The New Irish
The New Irish is the current politically correct term for recent immigrants into Ireland (replacing the confusing and possibly offensive 'Non-Irish Nationals'). It generally does not cover longstanding native minorities like Irish Travellers or the small but distinctive Irish Jewish community.
Up until very recently Ireland was primarily a nation of emigration, a country you left rather than came to (an exception being made for the sizable Ulster Scot population in the North). This led to a certain homogeneity: the Irish population was almost entirely white and almost entirely Christian. Ethnic minorities were mostly students or involved in the restaurant trade and rarely showed up on Irish TV or in Irish films.

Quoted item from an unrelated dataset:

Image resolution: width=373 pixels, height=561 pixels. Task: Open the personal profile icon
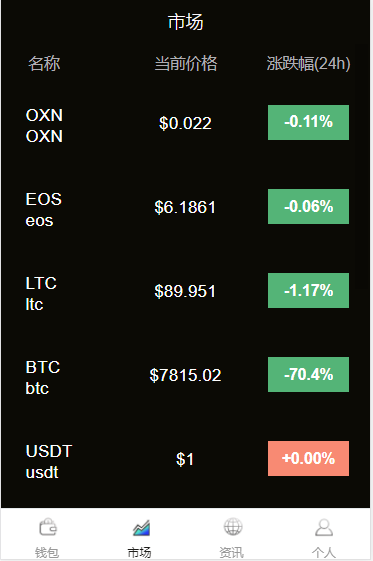coord(324,527)
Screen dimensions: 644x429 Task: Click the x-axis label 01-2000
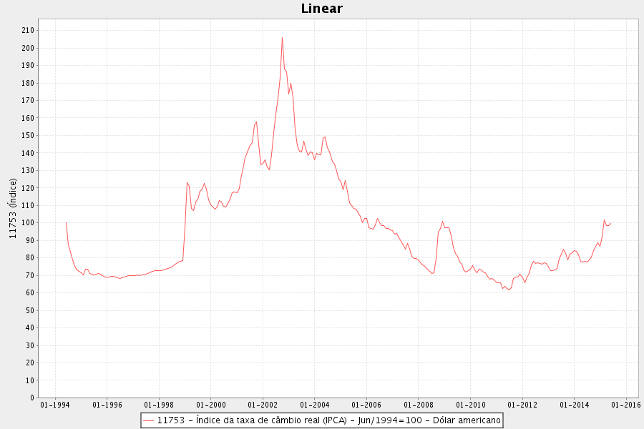(x=210, y=405)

This has begun to change since The Nineties. Increased prosperity brought a new wave of immigrants that have begun settling into the country. Irish media is (slowly) recognising this change and has begun featuring New Irish characters.
Film
Live Action TV
- Fair City has featured Russian and Nigerian characters.
- Raw actually has a majority of the cast consisting of immigrants, which is not implausible considering it is set in a restaurant.
- In a strangely prophetic joke, a 1998 episode of Father Ted involved a large Chinatown existing on Craggy Island. As it happened Chinese immigrants have since become the largest visibly foreign minority and there has been serious talk of establishing an official Chinatown in Dublin. Most are students who never left after visas ran out: the census gave 11,000 Chinese but the figure could be nine times this.
- The English Class is a sitcom about immigrants learning English under a particularly dreadful David Brent like Irish teacher.
Music
- Phil Lynott of Thin Lizzy, of Irish and Afro-South American parentage, is regarded as the first "New Irish" artist to break through to the mainstream.